Speaking of appearance, a military amputee was uninvited to an award ceremony at which Bush was scheduled to appear. The amputee said that he was going to wear shorts because it was summer, and he was uninvited because as an amputee he would be seated in the first row. He would only be allowed to the ceremony if he wore pants because that would look better for the media. Apparently Bush has a hard time letting the American people see the cold hard truth. People are being injured, disfigured and killed in Iraq, and he just doesn't want people to see it. He hasn't cared enough about the troops to bring them home, and when they get back here our services are failing them on their own soil as well.

Perhaps Gov. Christine Gregoire should be taking the advice of some liberals in the media and start requesting that Washington troops be sent back to Washington for their care. Hospitals in Seattle are some of the best in the nation, and since Bush isn't looking out for our troops, someone has to.

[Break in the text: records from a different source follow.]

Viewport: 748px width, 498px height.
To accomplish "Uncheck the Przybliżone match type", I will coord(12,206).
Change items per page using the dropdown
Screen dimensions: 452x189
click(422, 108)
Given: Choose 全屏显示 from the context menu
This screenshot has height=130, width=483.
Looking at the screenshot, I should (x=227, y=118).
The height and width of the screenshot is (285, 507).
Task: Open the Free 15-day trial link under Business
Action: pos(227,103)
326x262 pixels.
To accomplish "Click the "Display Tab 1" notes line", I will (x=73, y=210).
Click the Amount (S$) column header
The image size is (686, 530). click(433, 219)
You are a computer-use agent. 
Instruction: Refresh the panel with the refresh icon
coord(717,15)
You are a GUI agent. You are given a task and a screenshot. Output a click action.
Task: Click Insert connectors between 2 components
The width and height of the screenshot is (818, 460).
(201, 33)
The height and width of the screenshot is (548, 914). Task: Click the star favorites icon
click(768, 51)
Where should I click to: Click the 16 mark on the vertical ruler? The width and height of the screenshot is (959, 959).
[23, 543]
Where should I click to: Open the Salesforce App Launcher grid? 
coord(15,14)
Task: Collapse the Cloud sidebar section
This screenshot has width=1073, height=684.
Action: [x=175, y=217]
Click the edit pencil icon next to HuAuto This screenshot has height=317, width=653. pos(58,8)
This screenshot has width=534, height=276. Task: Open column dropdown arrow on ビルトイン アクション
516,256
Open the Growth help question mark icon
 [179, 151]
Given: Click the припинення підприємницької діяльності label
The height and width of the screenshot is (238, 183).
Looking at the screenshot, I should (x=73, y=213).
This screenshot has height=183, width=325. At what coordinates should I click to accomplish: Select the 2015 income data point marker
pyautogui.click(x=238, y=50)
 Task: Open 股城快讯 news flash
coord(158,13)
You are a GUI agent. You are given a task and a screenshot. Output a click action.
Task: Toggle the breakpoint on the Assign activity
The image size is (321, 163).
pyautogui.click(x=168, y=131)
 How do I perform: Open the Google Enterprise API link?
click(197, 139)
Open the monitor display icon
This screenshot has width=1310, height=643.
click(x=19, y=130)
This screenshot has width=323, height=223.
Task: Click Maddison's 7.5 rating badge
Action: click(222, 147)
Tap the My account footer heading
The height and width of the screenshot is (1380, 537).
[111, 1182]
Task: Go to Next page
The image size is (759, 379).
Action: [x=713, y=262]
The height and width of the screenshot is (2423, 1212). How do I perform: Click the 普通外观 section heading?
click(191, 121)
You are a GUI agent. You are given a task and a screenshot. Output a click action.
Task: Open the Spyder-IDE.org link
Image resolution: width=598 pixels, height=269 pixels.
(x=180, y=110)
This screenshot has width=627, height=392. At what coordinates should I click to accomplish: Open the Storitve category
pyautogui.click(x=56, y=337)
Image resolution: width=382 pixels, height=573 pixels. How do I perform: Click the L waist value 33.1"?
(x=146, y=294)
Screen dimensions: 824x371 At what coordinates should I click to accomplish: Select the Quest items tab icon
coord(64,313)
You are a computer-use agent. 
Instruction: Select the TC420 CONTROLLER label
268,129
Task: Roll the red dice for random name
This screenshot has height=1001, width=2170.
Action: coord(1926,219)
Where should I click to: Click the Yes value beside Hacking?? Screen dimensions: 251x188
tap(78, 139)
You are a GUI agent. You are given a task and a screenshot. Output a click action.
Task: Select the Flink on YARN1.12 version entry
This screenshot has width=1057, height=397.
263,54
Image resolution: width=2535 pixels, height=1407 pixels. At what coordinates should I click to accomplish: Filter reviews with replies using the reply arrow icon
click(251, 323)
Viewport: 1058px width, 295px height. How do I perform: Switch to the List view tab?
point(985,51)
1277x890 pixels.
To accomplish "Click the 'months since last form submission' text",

Reach columnist Hunter Kincaid at hunterkincaid@thedaily.washington.edu.


Comments

#1 Cpl. J.W. McDonald

commented, on
February 28, 2007 at 11:01 p.m.:

I was a patient at WRMC in June 06-July 06 and yeah, the food sucked-but it wasn't that we had to RELY on outside food being brought in, all hospital food sucks -thats just the way it goes. Its not like we'd starve if we didn't eat outside food. I had a good room but I had a room mate-not a private room. Honestly, I got good care there and have never heard of any patient having to watch over another patient-that doesnt sound right at all. And-as far as for the president not caring about the conditions? well that's what he has a cabinet member, in charge of veteran's affairs for-to tell him about those kinds of things. I never once saw any mousetrap or anything like that. The paperwork was a nightmare for my family-but it's all straightened out now-but it could have been a lot easier.